Generosity: We Must Teach Our Kids About Money

Practical Teaching

We start in our house as early as possible teaching our kids about money. We try to give them some basic principles of how they can steward it well – even while they are young.  The basic requirement is that they divide any money that they get into three jars: “Spend,” “Save,” and “Give.” 10% goes into “Give,” 10% into “Save” and the other 80% they can spend.

There are many days where I have wondered if this discipline is worth the time and energy that it requires.  Our son in particular loves to spend money. He quickly realized how this system works out for him. Every time he gets any money, he is only able to spend 80% of it. That practice has led to more than one  fit of whining or rage the past few years since we started doing this. It is worth it. It has enabled me to give my kids a practical example of how they can help other people by using their own “Give” money. As a father, I want them to see for themselves the tangible results of blessing people. This “Give” thinking has to be developed over time, and is important to get your kids thinking about money in a healthy way.

The “Give” Mentality

One day last week, my kids were whining about everything.  A spirit of ingratitude seemingly had filled the house like a black cloud.  They started complaining at breakfast about the food. After breakfast instead of playing together, all they could do was fight with each other.  They were whining about toys and the things they wanted but didn’t have. Nothing was good enough for them that day, and they kept wanting more and more.

After a few hours of hearing complaining and whining, I realized that we needed to do something to break this pattern of ingratitude. I told them to go get their “Give” money so that we could figure out how we could give to someone in need. Together, they had $20 to give, so they started thinking through some ways to help other people instead of being focused on what they wanted.   

Tacos For The Homeless

We came up with several ideas, and finally settled on one.

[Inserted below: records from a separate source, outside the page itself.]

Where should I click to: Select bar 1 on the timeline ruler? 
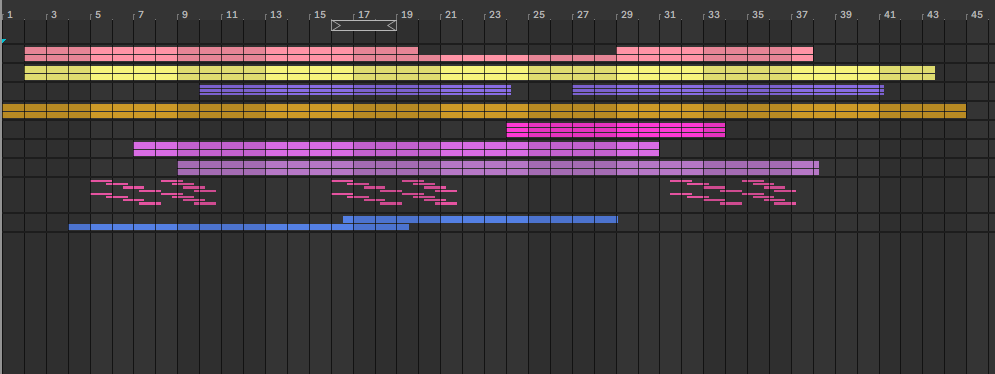pyautogui.click(x=10, y=14)
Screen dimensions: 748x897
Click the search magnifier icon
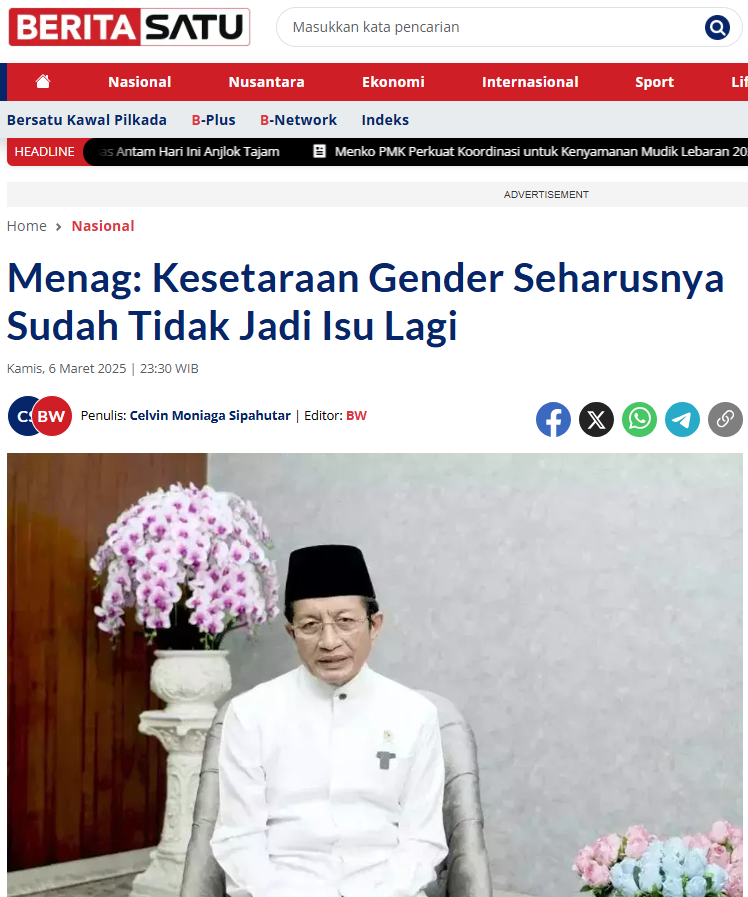717,27
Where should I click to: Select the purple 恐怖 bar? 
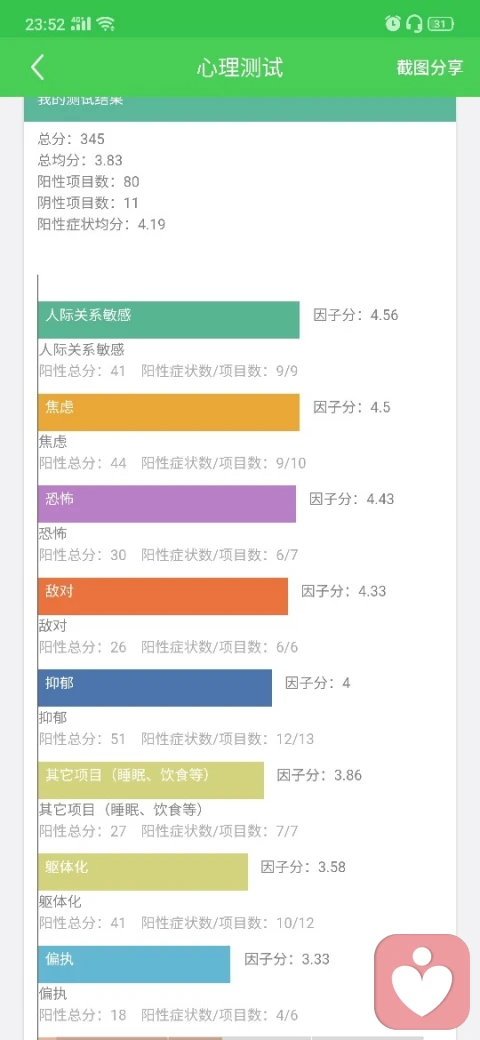pyautogui.click(x=167, y=503)
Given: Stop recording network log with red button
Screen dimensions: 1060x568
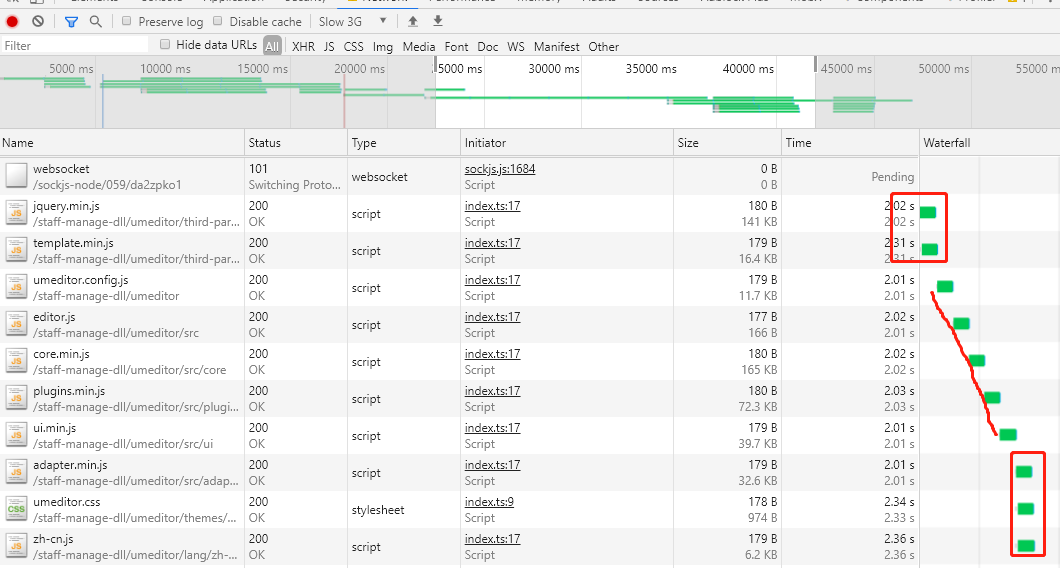Looking at the screenshot, I should click(x=12, y=22).
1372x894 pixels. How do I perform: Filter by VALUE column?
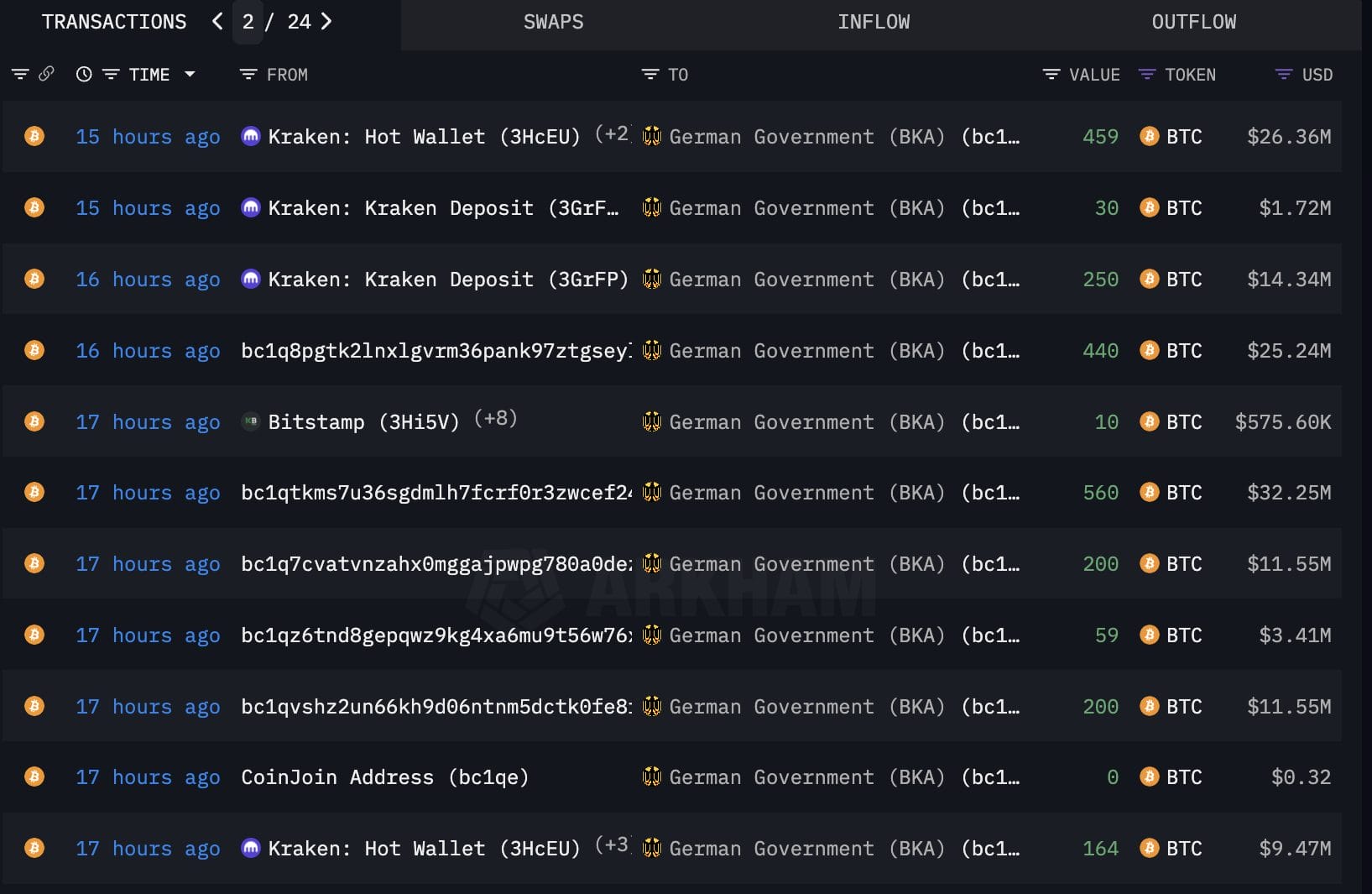pyautogui.click(x=1051, y=76)
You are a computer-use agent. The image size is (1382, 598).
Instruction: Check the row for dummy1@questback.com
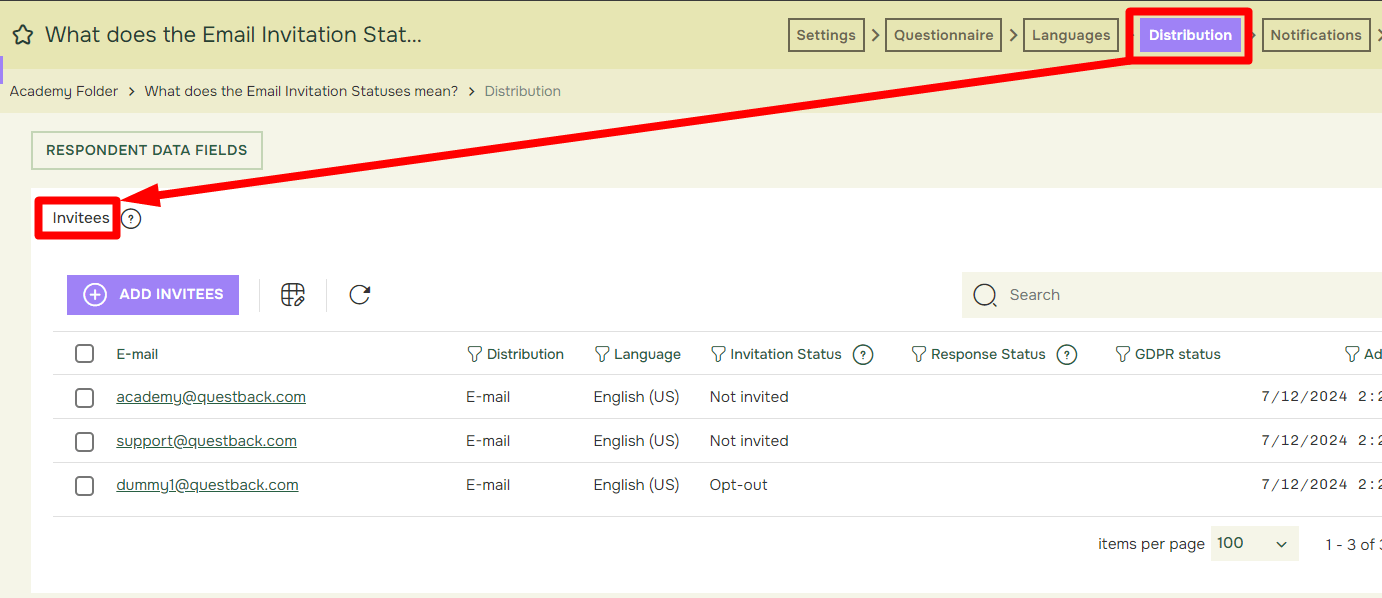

The kids decided to buy tacos and cold drinks to hand out to homeless people in the city.  They’ve been around homeless ministry with us, but they had never actually given their money to a homeless cause.

Mom made some extra tacos for us at breakfast that we wrapped up in foil. We all hopped in the car and headed to the store where the kids picked out the drinks to give away.  We filled up the cooler and journeyed downtown for a fun adventure to give.

Over the next hour, we drove around and stopped whenever we saw someone who looked like they may need some food.  The kids handed out the drinks and the tacos. They got to stop focusing on themselves, and actively go to someone who actually needs help.

Spiritually, both of these actions – the stopping and the going – are healthy. They build off of each other. The more we learn how to stop focusing only on ourselves, the more open we become to the people around us. We finally can see how God wants to work through us to love and serve them.  The more we go, the easier it becomes to think less about ourselves.

The Heart

One of my favorite places that God instructs us clearly on how we are to serve others is found in 1st John chapter 3:

16 This is how we know what love is: Jesus Christ laid down his life for us. And we ought to lay down our lives for our brothers and sisters. 17 If anyone has material possessions and sees a brother or sister in need but has no pity on them, how can the love of God be in that person? 18 Dear children, let us not love with words or speech but with actions and in truth.

19 This is how we know that we belong to the truth and how we set our hearts at rest in his presence: 20 If our hearts condemn us, we know that God is greater than our hearts, and he knows everything.

I know the feeling from verse 20 all too well.  Often, I get caught up in my own world and overly focused on my own agenda. My heart naturally starts gravitating towards ungratefulness during those times. My focus settles on me, what I want, and what I don’t have.

With children it’s much easier to see ungratefulness than with adults sometimes.  They are unabated in their responses and emotions. Kids haven’t learned to lie as well as adults.  They wear their ungratefulness on their sleeve and it’s out in the open for everyone to see. When you notice your child acting in an ungrateful manner, it’s your job to guide them the right way. We have to guide them back to thankfulness and away from themselves.

Children will not remember the large majority of what you tell them.  However, they will remember what you do. Are you showing your children how to love with actions and in truth?